We get a request for ‘St. Thomas,’ but saxophone kid doesn’t know it. He knows who Sonny Rollins is, the saxophone player who wrote it, but that’s all. Just a name, nothing more.

I miss the old band. We were tight. Together. Always surprising each other. So when Brandon got Fever, Joe and I got it—and Marvin kept clear like he was making a point. Brandon and Joe died days apart. If they’d lived another three weeks, they could have had the retroviral drug that saved the rest of us. They’d be scarred like me, but they’d be alive.

Two women with corsages as big as their faces come over. One tells us, “The bride will be here any moment.” Then they linger behind their corsages in front of the bandstand. The other says, “You know, I actually liked her dress.”

“I know. It’s like nothing happened, like bridal shops just brought out Fever dresses because it was just the in thing this year.”

Fever dresses? I can imagine. Thick and heavy, with gloves. And a heavy veil, of course, to hide a bride’s scars. I hope she’s miserable under all that in this heat.

My own scars run up my arms, but not like an addict’s angry blood vessels. They follow no discernible anatomical course as they wind over my body like dark vines—like Fever, which spread in no discernible pattern. One day you were fine, the next day your brain was boiling in your head. If you survived, you were marked, always starting with your hands, then arms, shoulders. The longer Fever had you, the more you were changed. My scars climb past my shoulders, wrap across my chest between my breasts, snake around my ribs on the left side and reach for the small of my back.

A murmur passes through the crowd, and folks jockey for a view of the bride. Now that I know no one is looking at me, I want to leave.

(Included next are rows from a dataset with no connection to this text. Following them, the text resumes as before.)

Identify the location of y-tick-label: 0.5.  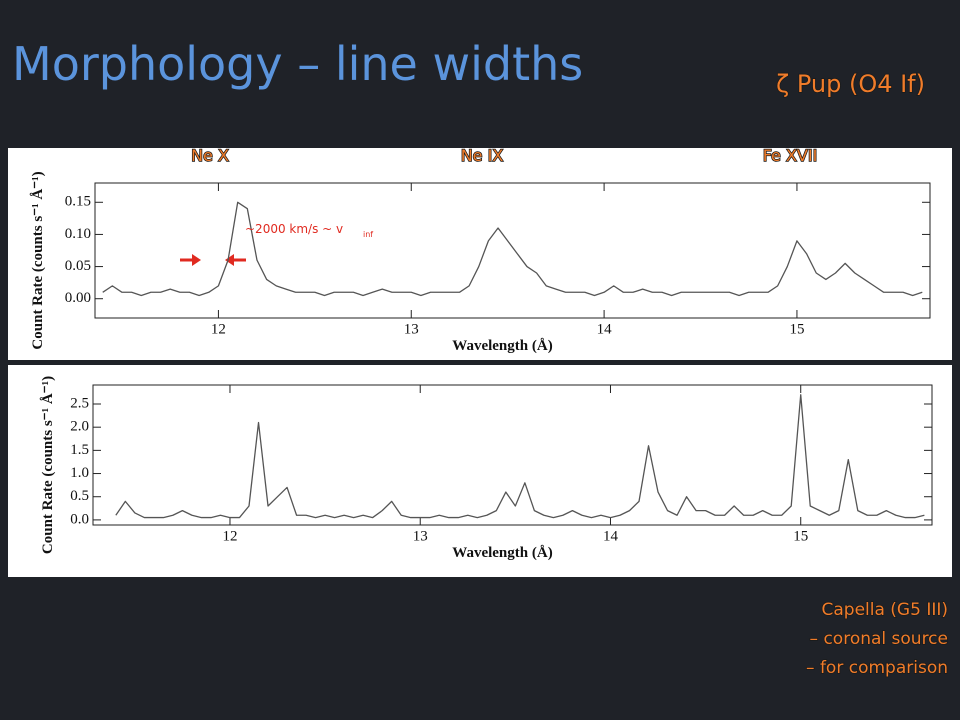
(80, 496).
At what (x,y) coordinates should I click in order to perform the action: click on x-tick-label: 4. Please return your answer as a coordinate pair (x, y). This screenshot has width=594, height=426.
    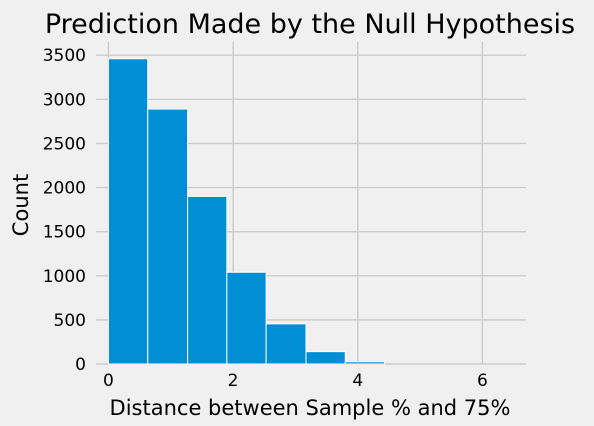
    Looking at the image, I should click on (358, 381).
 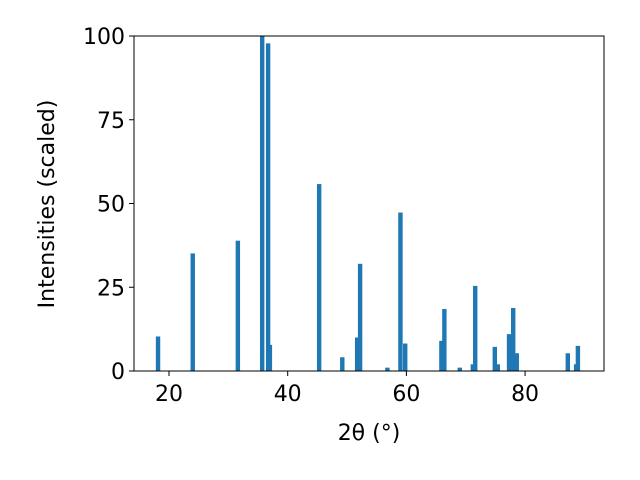 I want to click on x-tick-label: 80, so click(x=525, y=394).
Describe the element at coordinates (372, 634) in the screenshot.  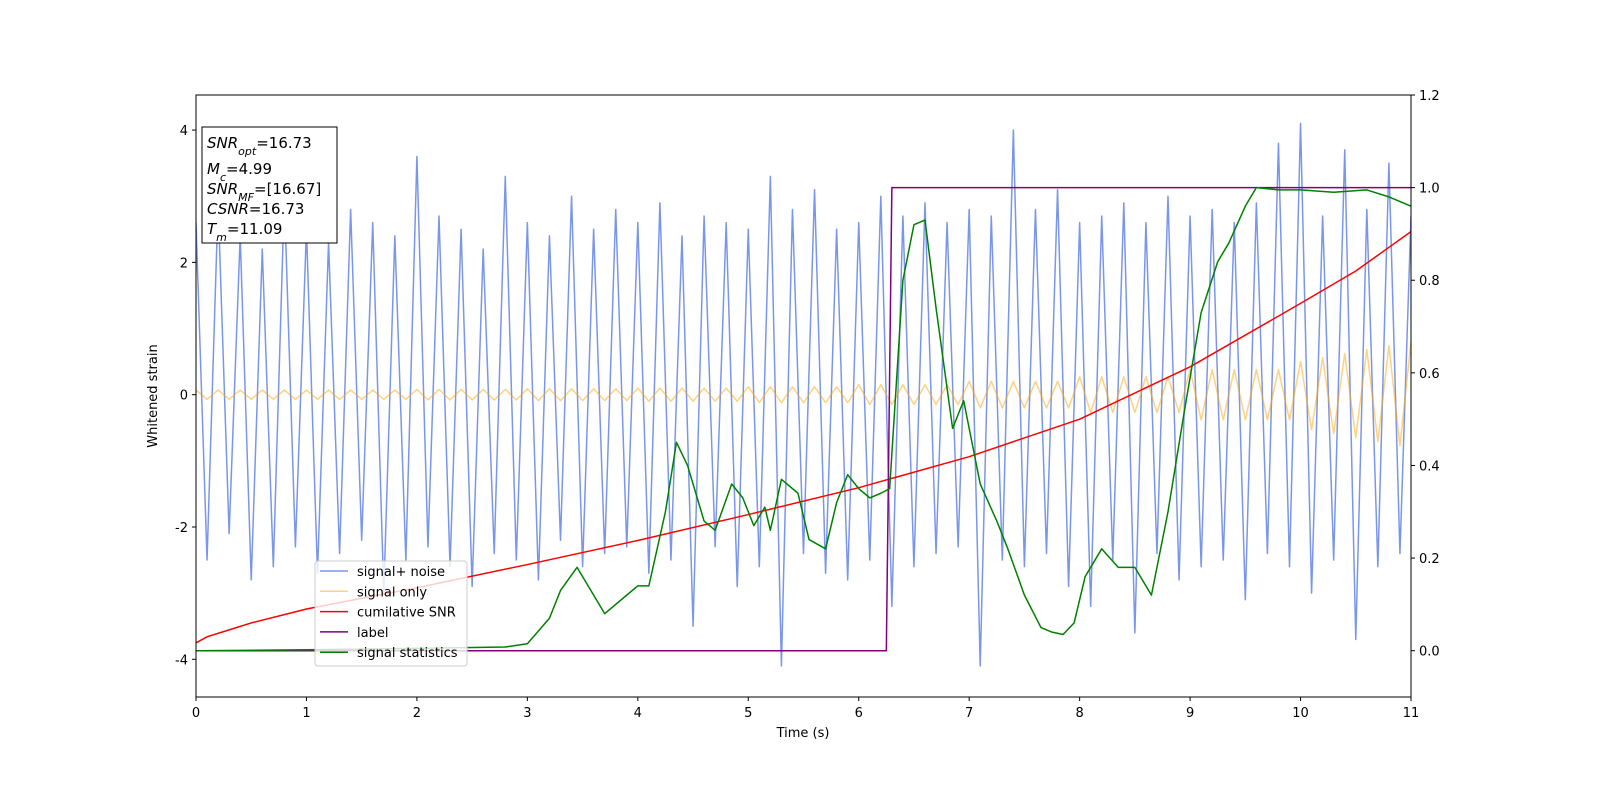
I see `legend-label: label` at that location.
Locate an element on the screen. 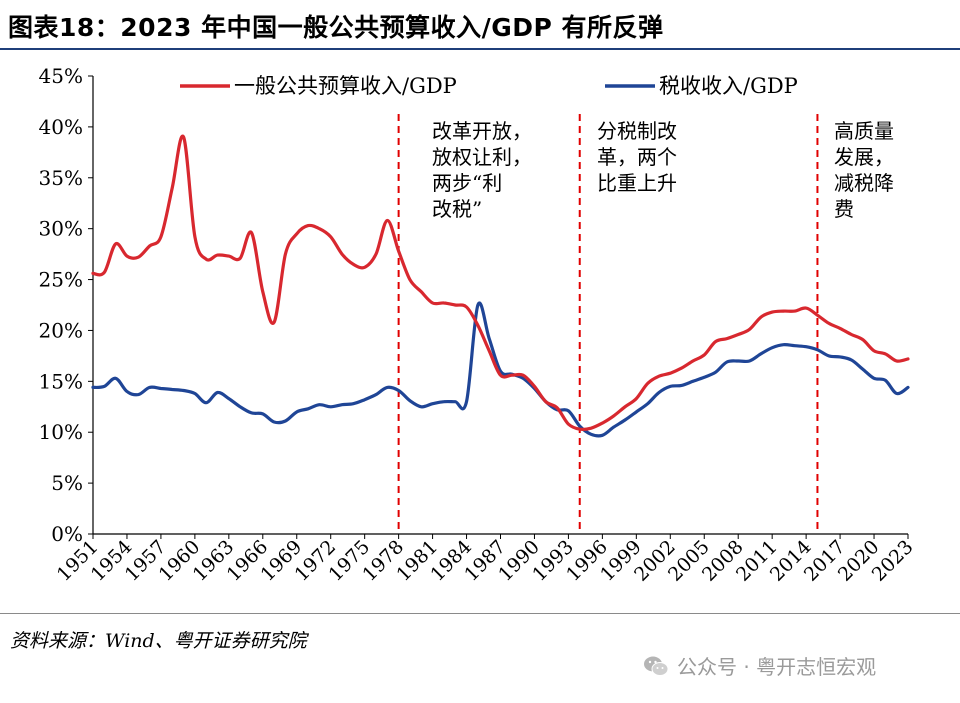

Before I can move, the saxophone kid says, “Here comes the bride.”

I want to hit him.

Then I see her, and she doesn’t look like any bride I’ve ever seen. Her scars are worse than mine. Hands, arms, shoulders, chest, neck, face and up into her hair—and probably everywhere her dress covers, too. How she survived Fever that long is its own miracle. But while her dress covers her scars, it doesn’t conceal them. It’s white, and it’s covered in lace—but dark lace in Fever scars’ green-black color.

By Dario Bijelac

It’s hard to know where Fever scars stop and lace starts. Dark lines flow up her arms and spill down the bodice, into the skirt where they spread out like roots. Her hair is down, and her scars climb her face and onto her scalp, where they disappear into wavy brown hair streaked with dark green-black.
Fever has made her exquisite. She has their attention, wants it like any bride.

I can’t play. The saxophone kid does a decent solo “Stardust” over Marvin and the bass player with the Metallica t-shirt, while I sit in a folding chair beside the bass amp and watch the bride smile at her husband.

When the first dance is done, a corsage lady comes back and asks the saxophone kid to play something happy while they get pictures of the cake being cut. I take off my jacket and roll up my sleeves, then I dig in my gig bag, find my fake book and turn to the page with ‘St. Thomas.’ I put it on the stand for the saxophone kid.

“ ‘St. Thomas,’ ” I say. “In C.”

He nods, looking from me to the music and back. I have his attention, and for the first time today, I don’t want to hit him.